**GOAL**
Pick out and copy every line of the material below that contains the string "icon". Treat uppercase and lowercase letters as different.

*** ENTRIES PROVIDED

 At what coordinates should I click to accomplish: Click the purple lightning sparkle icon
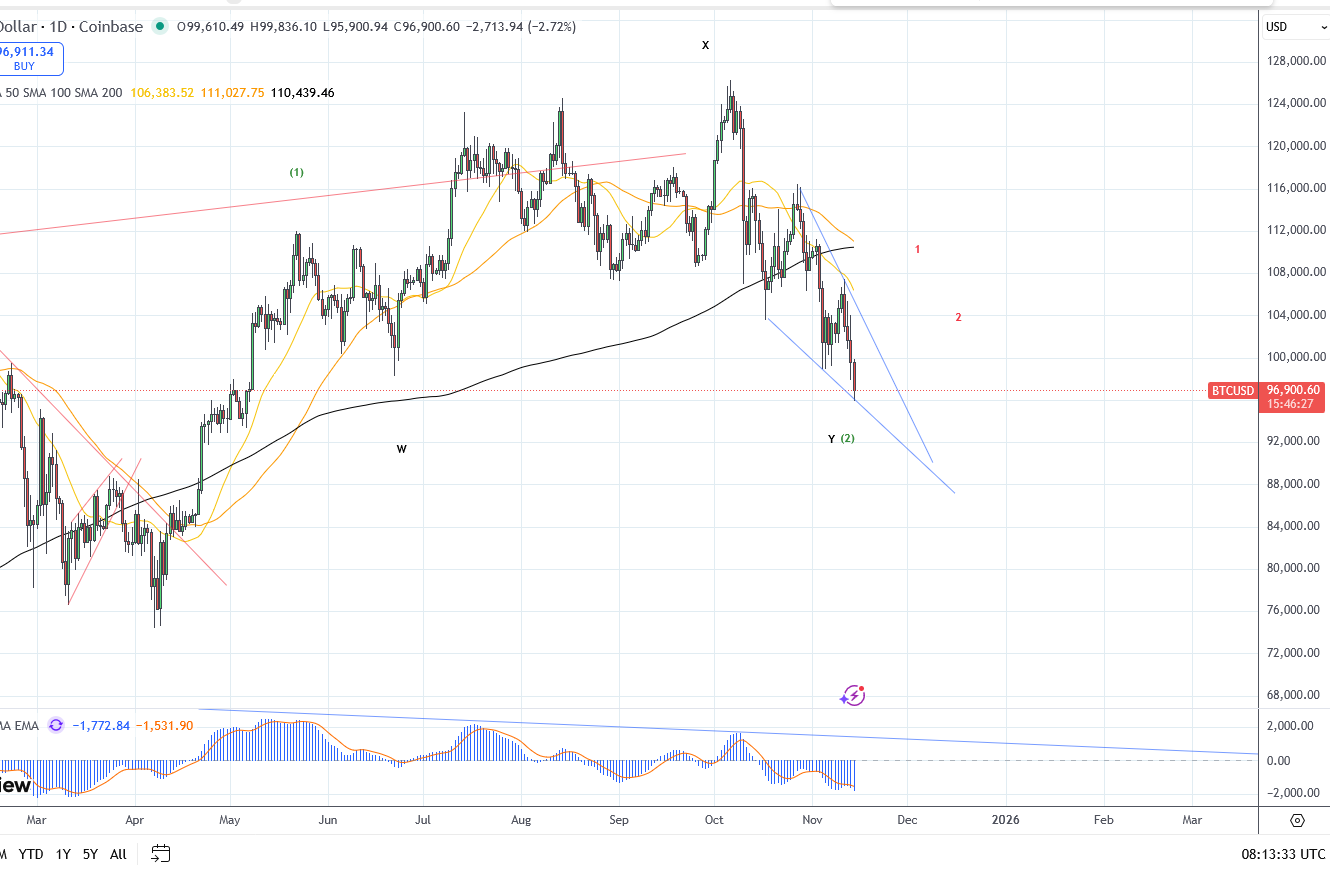(x=853, y=695)
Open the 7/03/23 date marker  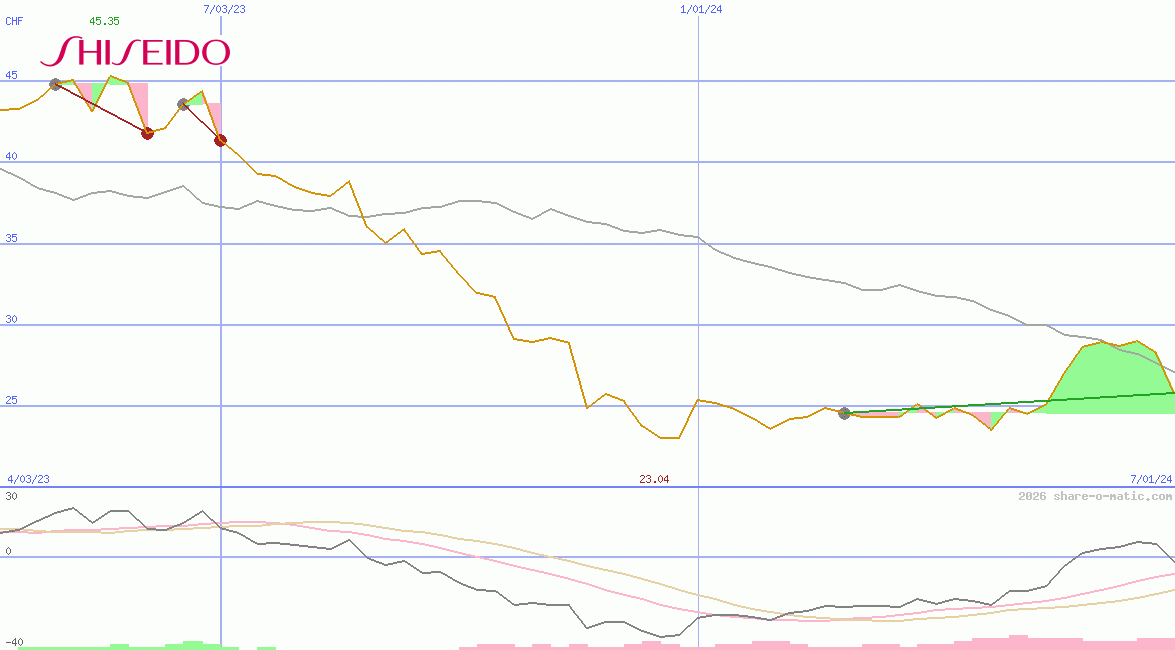pos(222,9)
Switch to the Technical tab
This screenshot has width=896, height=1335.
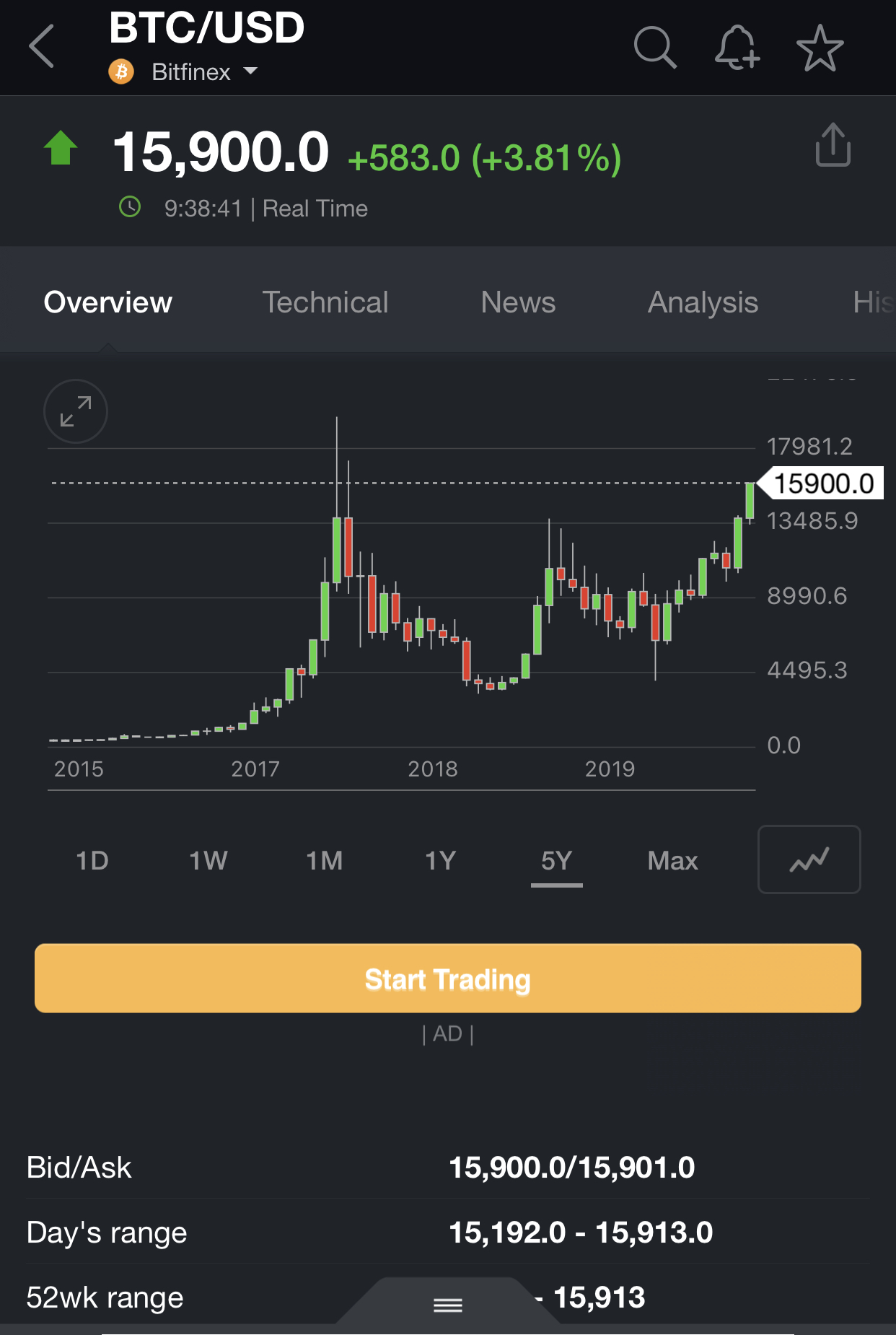click(325, 302)
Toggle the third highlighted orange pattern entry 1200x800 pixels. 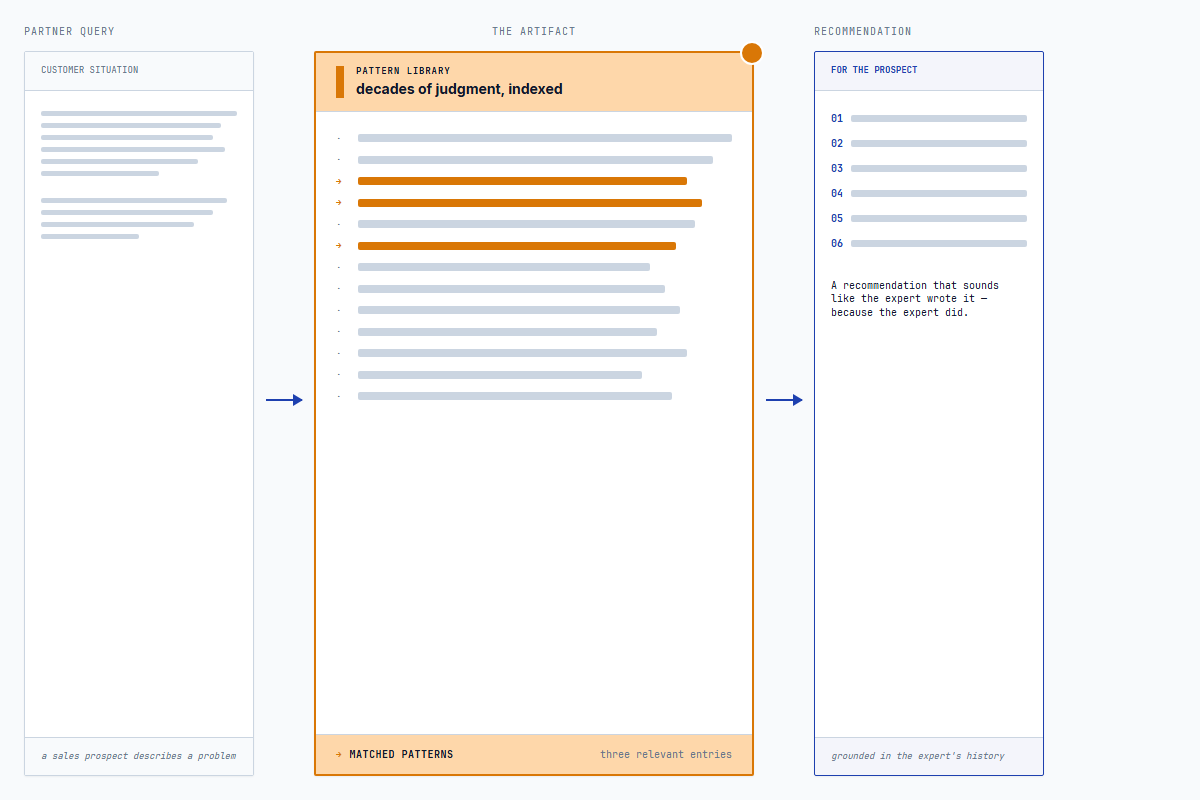[517, 245]

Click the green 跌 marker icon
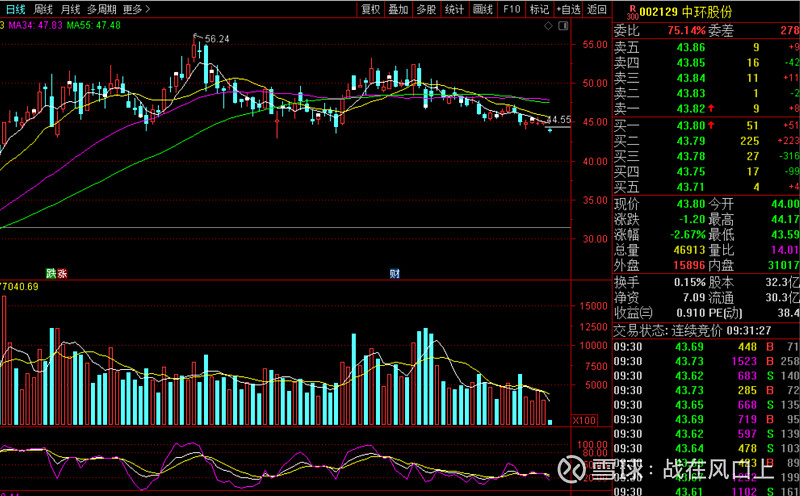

******

**EXERCISE RESULT**
 At what coordinates should I click to accomplish: Click the purple lightning sparkle icon
Click the green 跌 marker icon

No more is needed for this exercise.